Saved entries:
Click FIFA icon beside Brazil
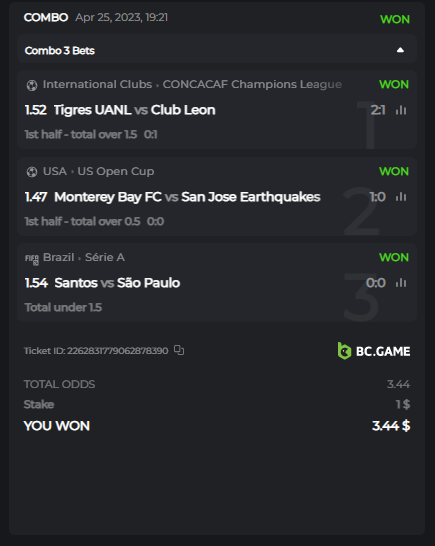This screenshot has height=546, width=435. (x=32, y=259)
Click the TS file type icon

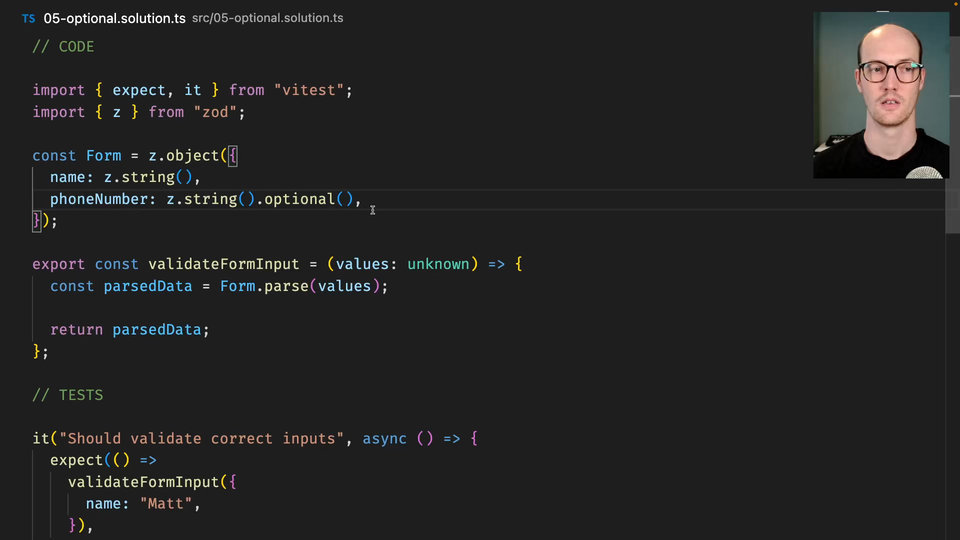click(x=28, y=19)
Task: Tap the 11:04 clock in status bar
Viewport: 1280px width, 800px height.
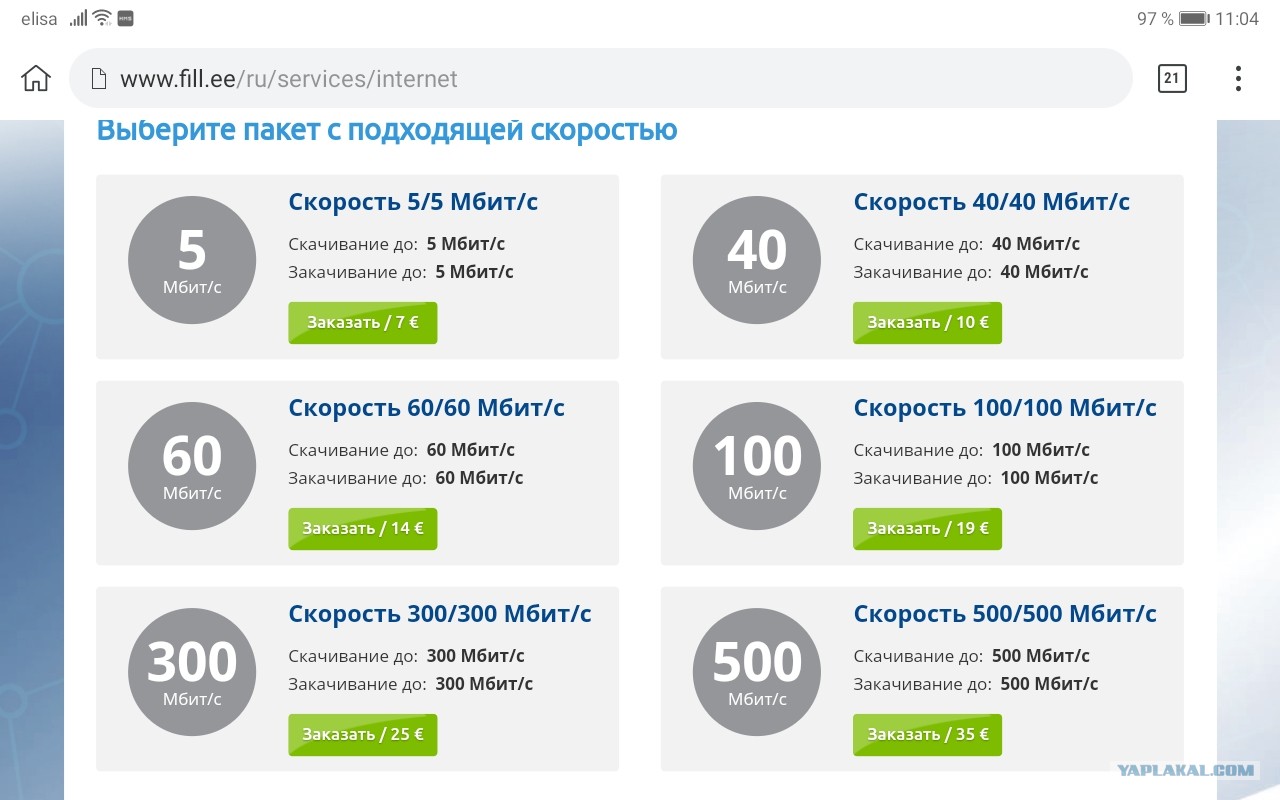Action: click(x=1237, y=19)
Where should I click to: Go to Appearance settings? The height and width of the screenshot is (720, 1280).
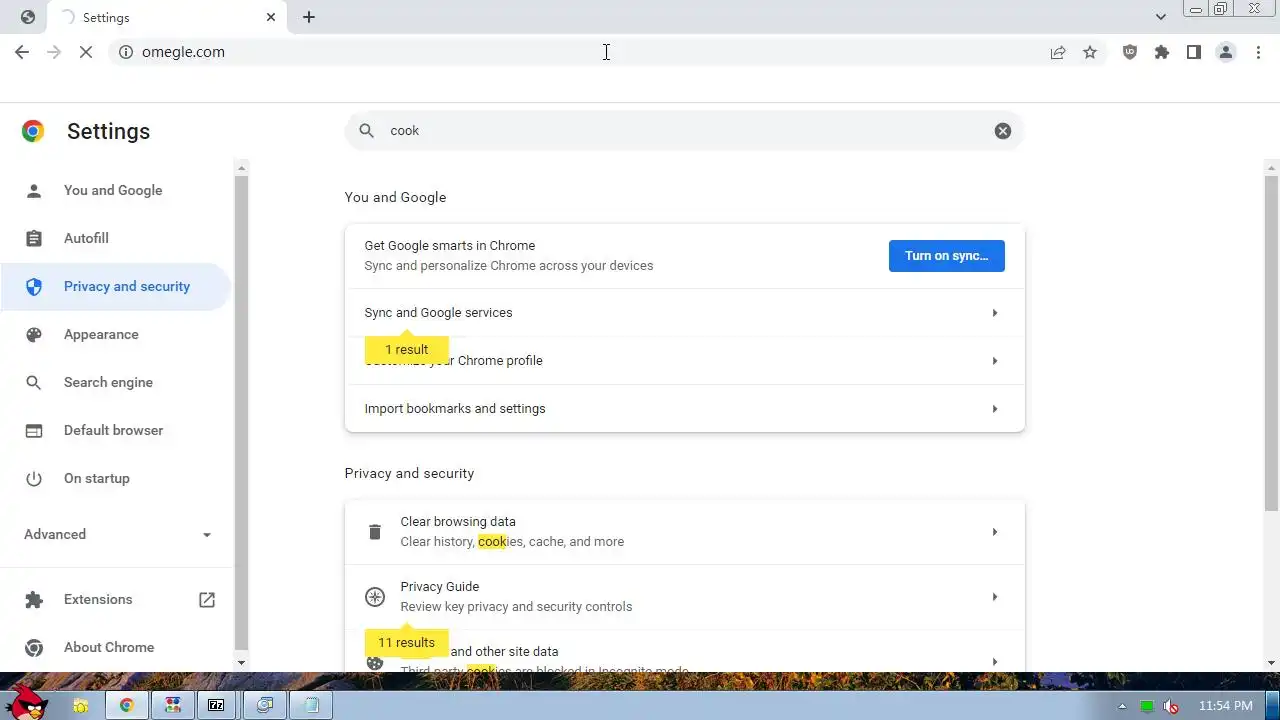[101, 335]
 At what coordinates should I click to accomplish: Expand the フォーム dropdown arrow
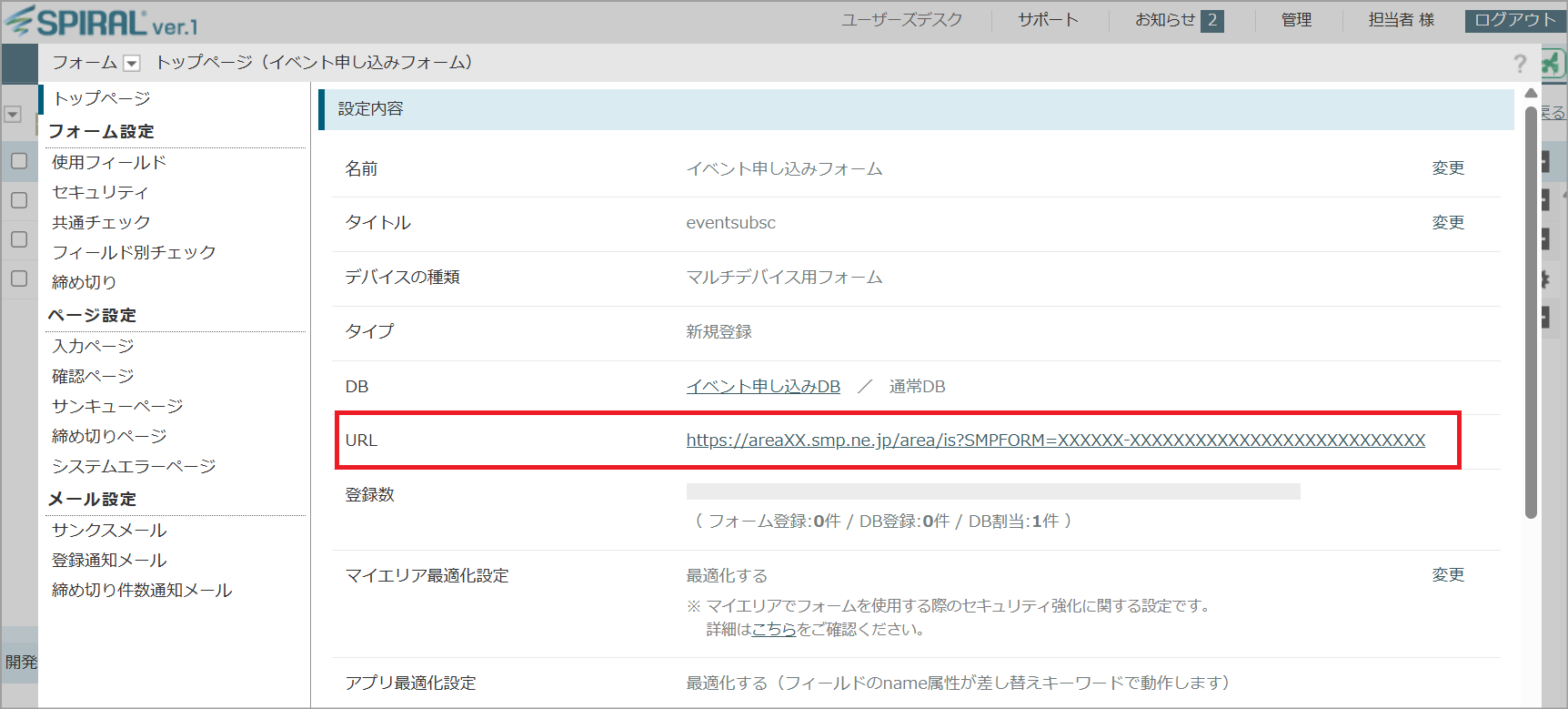pos(132,63)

_Task statement_: Please transcribe each line above exactly, but leave the images out.

_Answer to this exercise_:
Click FIFA icon beside Brazil
This screenshot has height=546, width=435. (x=32, y=259)
Click the TS file type icon

click(x=28, y=19)
Task: Tap the 11:04 clock in status bar
Viewport: 1280px width, 800px height.
Action: click(x=1237, y=19)
Where should I click to: Go to Appearance settings? The height and width of the screenshot is (720, 1280).
[101, 335]
 At what coordinates should I click to accomplish: Expand the フォーム dropdown arrow
pos(132,63)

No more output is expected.